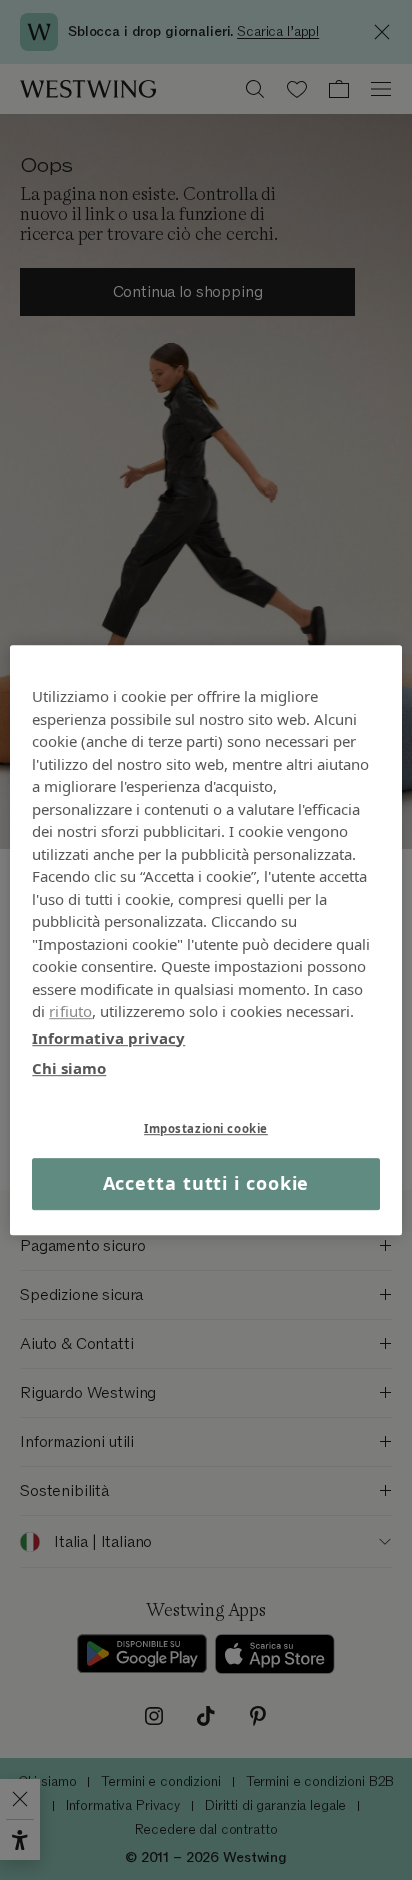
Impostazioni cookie (206, 1128)
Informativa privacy (108, 1038)
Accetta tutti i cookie (206, 1184)
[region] (205, 940)
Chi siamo (69, 1068)
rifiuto (70, 1011)
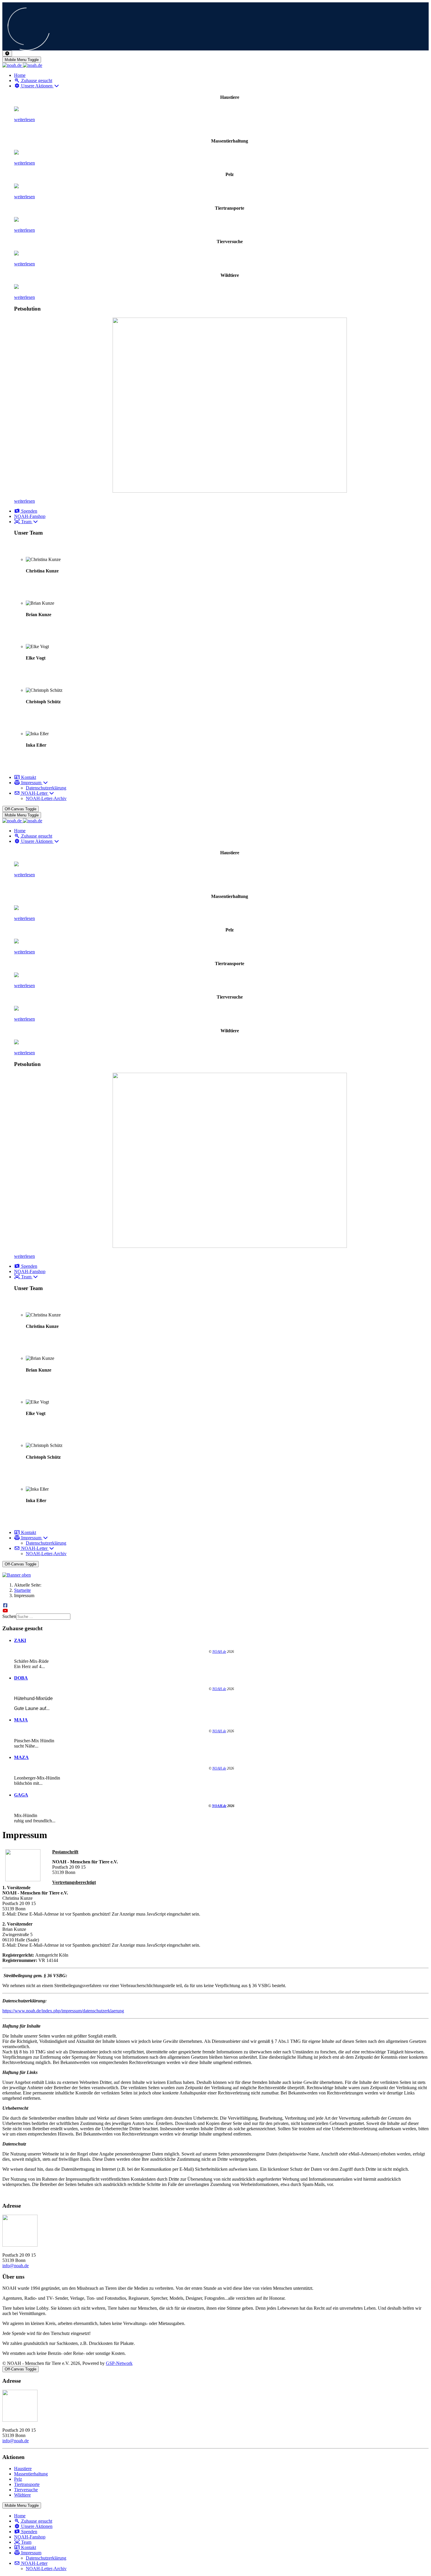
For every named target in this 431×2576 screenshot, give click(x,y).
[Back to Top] (7, 53)
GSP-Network (119, 2363)
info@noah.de (15, 2265)
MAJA (21, 1719)
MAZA (21, 1757)
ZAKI (20, 1640)
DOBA (21, 1677)
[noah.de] (22, 65)
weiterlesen (24, 119)
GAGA (21, 1794)
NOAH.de (219, 1652)
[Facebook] (5, 1605)
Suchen (9, 1616)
···
What the task requires
Please reproduce the listing word for word, but only from the line that contains "DOBA (21, 1677)" to its last line, inclusive.

Result
DOBA (21, 1677)
[noah.de] (22, 65)
weiterlesen (24, 119)
GAGA (21, 1794)
NOAH.de (219, 1652)
[Facebook] (5, 1605)
Suchen (9, 1616)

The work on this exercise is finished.